Once it warms up enough for the leaves to start budding out, these webs, which may contain from 25 to as many as 400 larvae (caterpillars) will open up and release these ravenous little creatures that can defoliate entire trees.
Most susceptible are oaks, cherry, crabapples and other fruit trees, birch, and some bushes, including lilacs.
The best way to control these critters is to cut the branch they are on and burn or place the web into a bucket of soapy water for a few days.
This year looks to be especially bad for the Belfast and Waldo County area.
Last year I pruned out about 60 of these webs from my yard of five crabapples and three pear trees. This year I pruned over 250.
I have noticed on many of my morning walks that there are many of these webs present yet in our trees.
They can be found on nearly every street and road in and around Belfast. I made a short list that has been shared with Norm Poirier of the Belfast Parks and Rec. Dept. who will be sending out a crew to spray some of the caterpillars as they leave their webs.
Spraying isn't the best way to control these as you always risk killing off your beneficial insects as well. But Norm can only take care of those places that are on city owned property.
The rest of us are responsible for our own yards.
There are, thankfully, some local arborists who are willing to come and take care of these for you. A friend of mine hired Graham Burford of Arbor Cycle, who ascended his tall oaks. Also I saw a sign for Hawkes Tree Service who will take care of Browntail moth webs.
I am sure there are others.
Contact them as soon as you can if you have BTM in your yard.
Of course, the danger of these caterpillars is not just to the trees.

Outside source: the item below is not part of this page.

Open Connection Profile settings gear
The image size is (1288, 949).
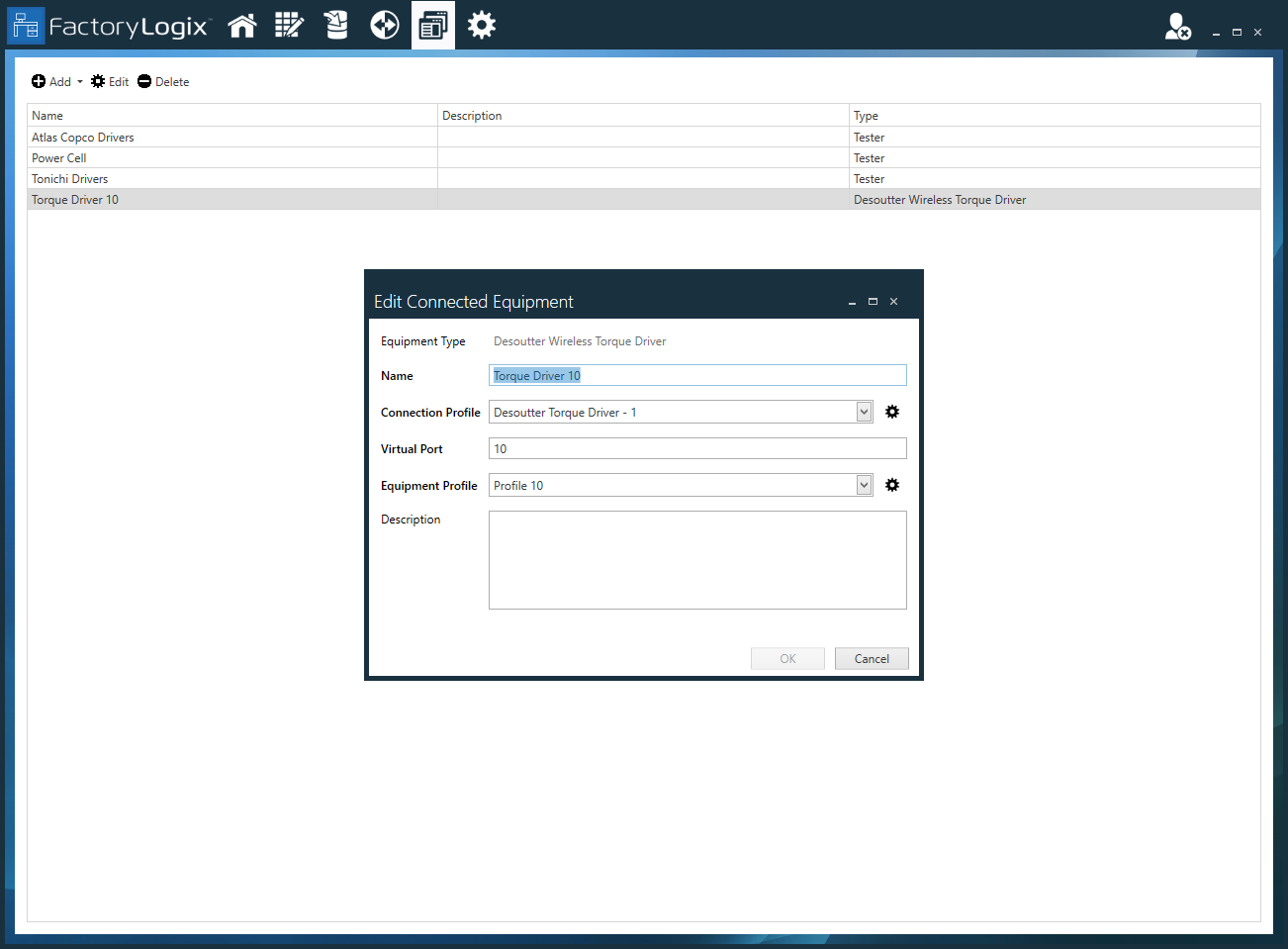tap(892, 412)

The Maine state Division of Disease Surveillance website states: The browntail moth caterpillar has tiny poisonous hairs that cause dermatitis similar to poison ivy on sensitive individuals. People may develop dermatitis from direct contact with the caterpillar or indirectly from contact with airborne hairs. The hairs become airborne from either being dislodged from the living or dead caterpillar or they come from cast skins with the caterpillar molts. Most people affected by the hairs develop a localized rash that will last for a few hours up to several days but on some sensitive individuals the rash can be severe and last for several weeks. The rash results from both a chemical reaction to a toxin in the hairs and a physical irritation as the barbed hairs become embedded in the skin. Respiratory distress from inhaling the hairs can be serious. Caterpillars are active from April to late June. Hairs remain toxic throughout the summer but get washed into the soil and are less of a problem over time.
I like to take my walks through town but I know that in the coming weeks and even into summer, I will need to be careful when I am walking under trees that may have these caterpillars in them.
For all who walk the streets of Belfast, make sure you wear a broad brimmed hat or a hood.
Wearing masks, as we have been doing for the past year may also be helpful to keep from breathing in the tiny hairs these critters shed.
I've had the rash, and believe me, you don't want to get it. Let's do our part, for the sake of our beautiful trees and for the health of all in our community.